Gidelim mi? Oyun daha tempolu oynanırsa, yanlışlıklardan doğan durumlarda espri zamanlamalarına daha dikkat edilirse neden olmasın. Şunu da söyleyeyim salon tıka basa doluydu. Genç ve çocuk sayısı da hatırı sayılır bir çoğunluktaydı. Gözlemim hepsinin keyifli anlar geçirdiği yolunda. Teknik açıdan söylediğim hatalar olsa da Kim Kimi Kiminle’den keyif alacakların sayısı almayacaklardan daha fazla olabilir.

Elizabethtown’da hayal kırıklığı

Bu filmin reklamlarını okuyunca gözümde çok mu büyüttüm ne... Filmde hiç istediğimi bulamadım. İyi başlayan ama ağır aksak giden, bazı sahnelerin Amerikan pop kültürden, akrabalık ilişkilerinden, gündelik ritüellerinden çok fazla etkilendiği sıradan bir film işte.

Orlando Bloom, sekiz yıldır bir firmada ayakkabı tasarımcısı olarak çalışıyor.

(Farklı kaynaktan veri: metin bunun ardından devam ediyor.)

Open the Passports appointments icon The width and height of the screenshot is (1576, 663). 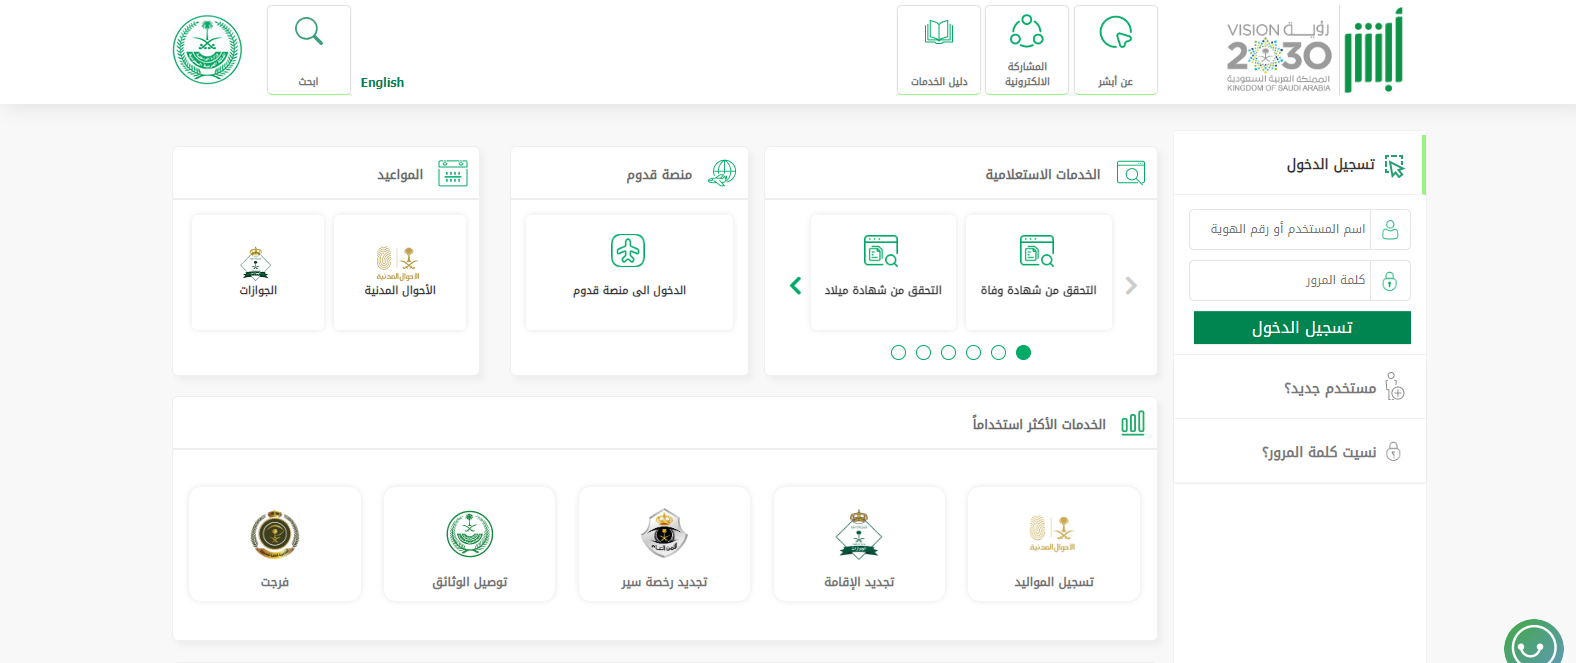(x=257, y=262)
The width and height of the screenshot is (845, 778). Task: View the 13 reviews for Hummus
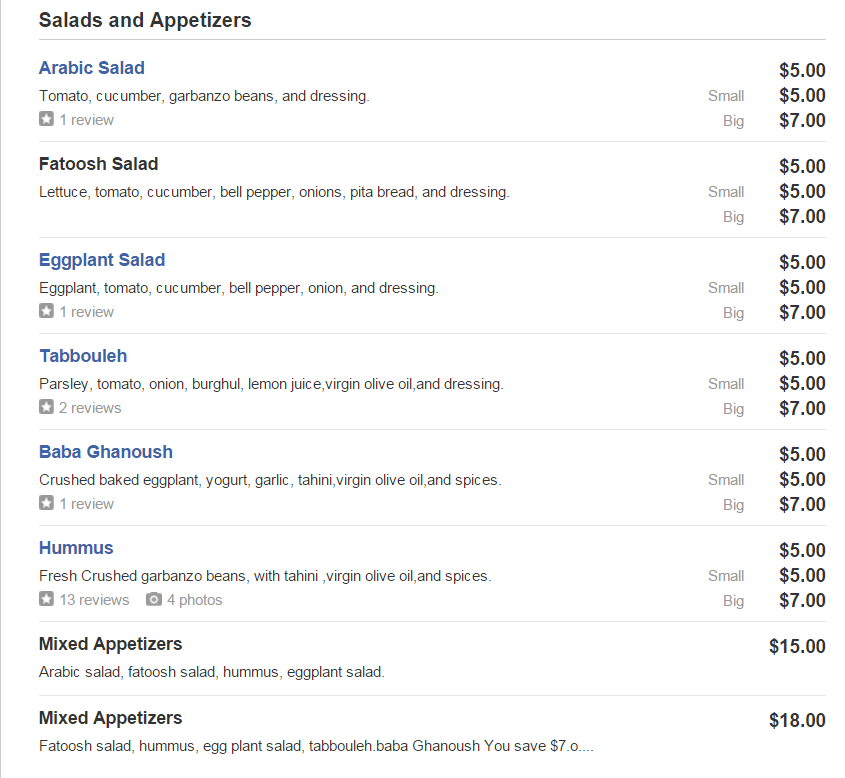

Son tasarımda bir hata yapıyor ve firma 1 milyar dolar zarar ediyor. İntihar edecekken babasının öldüğünü öğreniyor. Hemen babasının öldüğü Elizabethtown’a gidiyor. Yolda ilginç kişilik Kirsten Dunst ile tanışıyor. Sonra kader ağlarını örüyor. Babası yakılıyor. Kirsten’le aşk mı değil mi ne olduğu bilinmeyen bir şey yaşanıyor.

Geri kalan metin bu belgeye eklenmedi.